I'm following along Ch. 4 entitled "Orthogonality" in Gilbert Strang's Introduction to Linear Algebra. Here are some of the initial results in that chapter
-
Definition: two subspaces of a vector space are orthogonal if every vector in the first subspace is perpendicular to every vector in the second subspace
-
Every vector $x$ in the nullspace of a matrix $A$ is perpendicular to every row of $A$.
-
Similarly, every vector $y$ in the nullspace of $A^T$ is perpendicular to every column of $A$.
-
Definition: The orthogonal complement of a subspace $V$ contains every vector that is perpendicular to $V$
By this definition, the nullspace is the orthogonal complement of the
row space. Every $x$ that is perpendicular to the rows satisfies
$Ax=0$.
My question is about this last quote.
How do we know that all vectors not in the nullspace are in the row space?
Every vector $x$ that satisfies $Ax=0$ is in the nullspace of $A$, and is perpendicular to every row of $A$. Thus, $x$ is also perpendicular to linear combinations of rows of $A$ and is thus perpendicular to every vector in the row space.
If $A$ is $m$ by $n$ with rank $r$, the nullspace has dimension $n-r$ and the row space has dimension $r$. Vectors in the nullspace and in the row space are in $\mathbb{R}^n$.
How do we know that not only are these two subspaces orthogonal, they are also orthogonal complements because there is no vector in $\mathbb{R}^n$ that is perpendicular to the vectors in the nullspace that is not in the row space, and there is no vector perpendicular to the vectors in the row space that is not in the null space?
Best Answer
The boldface question/statement is incorrect. No one is asserting that the complement of the nullspace is the rowspace. The claim is that the nullspace is the orthogonal complement of the rowspace.
As you note, anything in the nullspace is orthogonal to the rowspace. If $v$ is orthogonal to the rowspace, then it is orthogonal to each row, so we also have $Av=\mathbf{0}$. Thus, we have that the nullspace is contained in the orthogonal complement of the rowspace (by the first observation), and that the orthogonal complement of the rowspace is contained in the nullspace (by the second observation). Thus, the nullspace is equal to the orthogonal complement of the rowspace.
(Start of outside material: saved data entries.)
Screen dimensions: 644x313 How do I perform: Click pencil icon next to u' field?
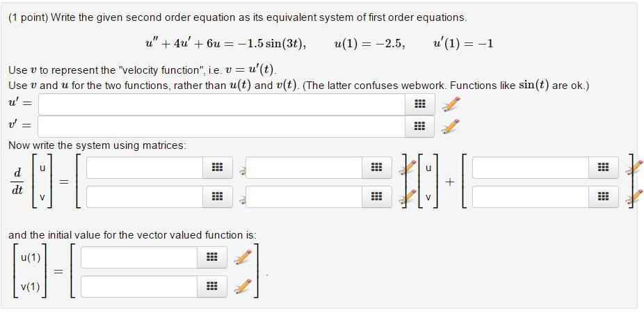pos(451,104)
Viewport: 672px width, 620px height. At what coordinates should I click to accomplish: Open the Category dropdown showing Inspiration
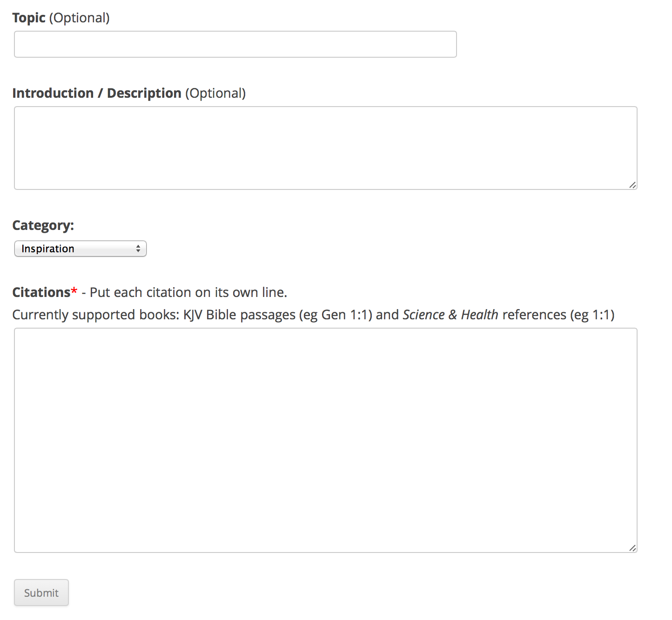pyautogui.click(x=80, y=249)
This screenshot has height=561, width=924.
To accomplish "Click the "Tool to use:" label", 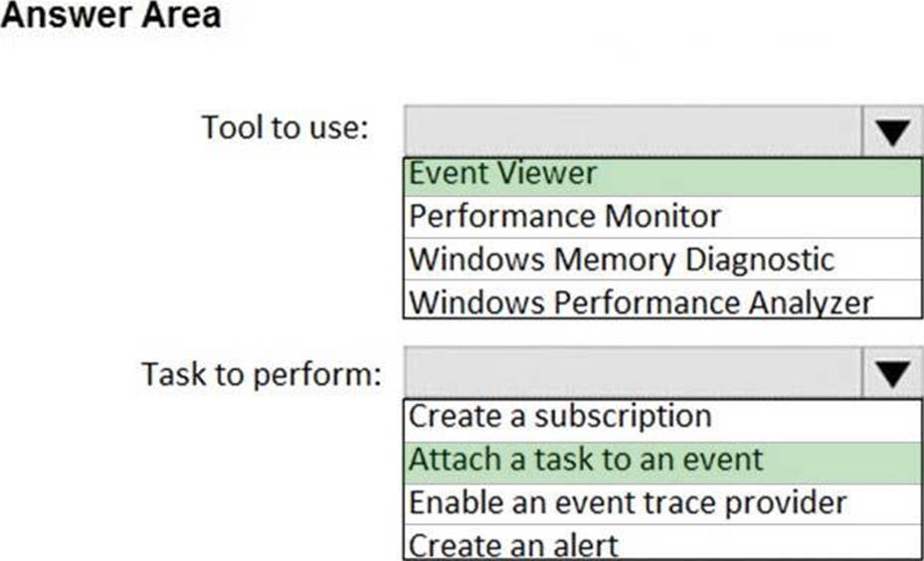I will coord(285,127).
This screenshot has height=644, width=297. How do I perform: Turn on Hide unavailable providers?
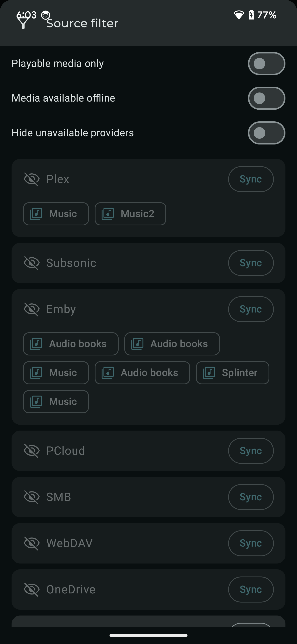(x=266, y=133)
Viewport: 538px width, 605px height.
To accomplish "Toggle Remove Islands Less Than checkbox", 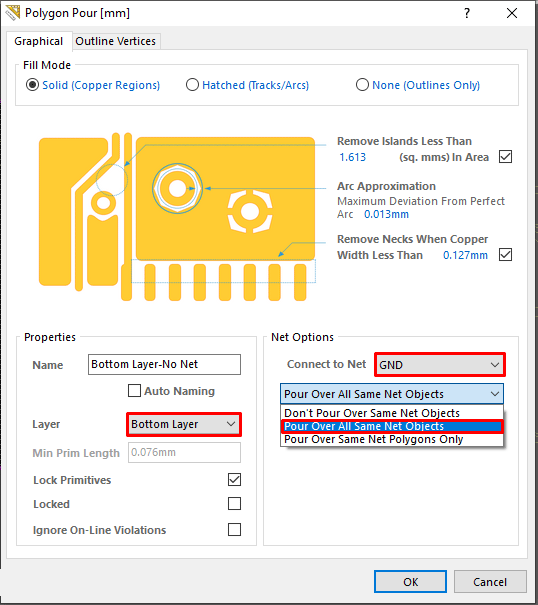I will [x=505, y=157].
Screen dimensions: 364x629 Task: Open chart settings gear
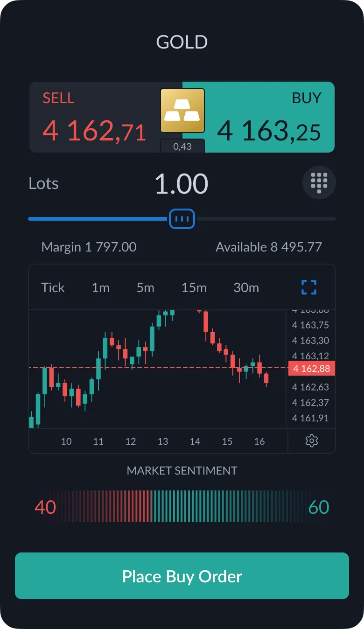311,441
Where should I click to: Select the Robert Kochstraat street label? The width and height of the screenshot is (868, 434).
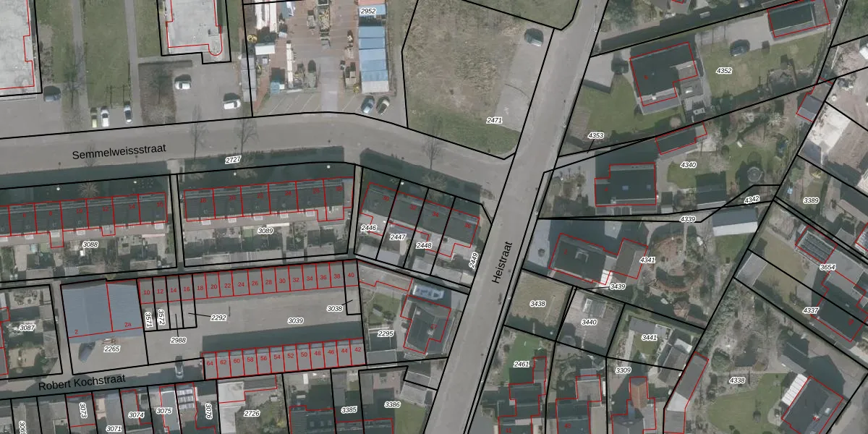coord(81,381)
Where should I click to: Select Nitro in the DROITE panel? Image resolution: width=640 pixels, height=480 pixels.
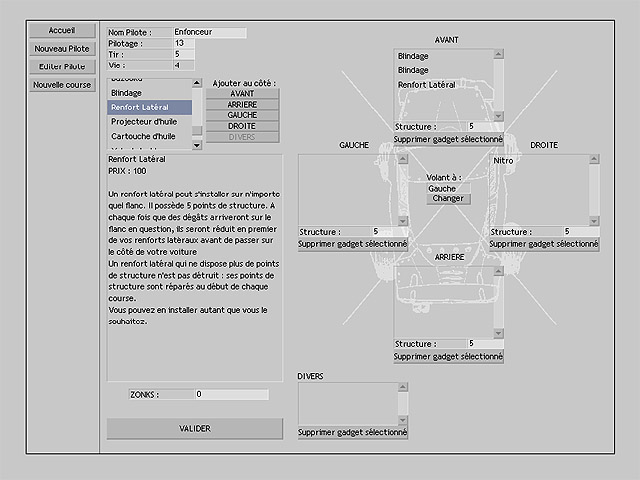502,159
Alternatively, we know by the Rank-Nullity Theorem that the dimension of the rowspace plus the dimension of the nullspace is $n$. In addition, the dimension of the rowspace plus the dimension of the orthogonal complement of the rowspace also add up to $n$. Since the nullspace is contained in the orthogonal complement, and they must have the same dimension by the previous computations, we conclude they have the same dimension and thus are equal, since one is contained in the other.